China’s Heritage through History: Reconfigured Pasts
Abstract
China’s Heritage through History employs a longue durée approach to examine China’s heritage through history. From Imperial to contemporary China, it explores the role of practices and material forms of the past in shaping social transformation through knowledge production and transmission.
The art of collecting, reproducing, and reinterpreting the past has been an enduring force shaping cultural identity and political legitimacy in China. Offering a unique, non-Western perspective on the history of heritage in China, Zhu considers who the key players have been in these ongoing processes of reconfigured pasts, what methods they have employed, and how these practices have shaped society at large. The book tackles these questions by delving into the transformation of practices related to heritage through examples such as the book collection at Tianyi Private Library, the reproduction of the Orchid Pavilion Preface calligraphy and its associated sites, and the dynamics of exchange within the Liulichang antique market. Zhu reveals how these practices, once reserved for elites, have become accessible to the broader public. These processes of transformation, embodied in various forms of reconfigured pasts, have given rise to modern approaches to preservation, digitisation, museums, and the burgeoning heritage tourism industry.

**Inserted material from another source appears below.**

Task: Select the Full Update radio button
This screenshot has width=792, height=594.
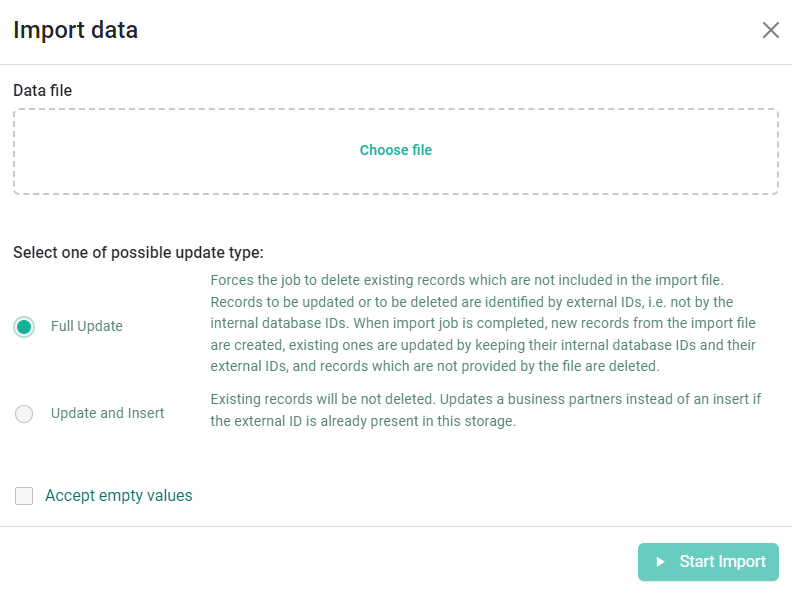Action: click(24, 327)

China’s Heritage through History will be an invaluable resource for academics, students, and practitioners working in the fields of heritage, museum studies, and art history.
Endorsements
"The sheer scale, depth and richness of China’s past certainly provides a seemingly endless resource for writing histories. However, China’s myriad regional diversities, sometimes astounding temporal continuities and discontinuities, together with the complex and, often, pragmatic relations between state and localities, also provide potent ammunition. Through an exploration of how China’s past is deployed in the present, Yujie Zhu’s China’s Heritage through History, critically examines the process of how a sense of ‘pastness’ is narrated, circulated and used in the present. Connecting everyday practices and the local stories of community life to a rapidly expanding tourist industry and a self-consciously global aspiration for a specifically ‘Chinese Heritage’ to be recognised, Zhu’s study develops an insightful critical examination that weaves a conversation between recent research in ‘critical heritage studies’ and non-Anglophone heritage perspectives. Taking a longue durée approach, the book explores the epistemological biography of heritage in China and, crucially, reflects on its future-making prospective as reconfigured pasts are used to forge a purposeful legacy for generations to come." ~ David C Harvey, Aarhus University.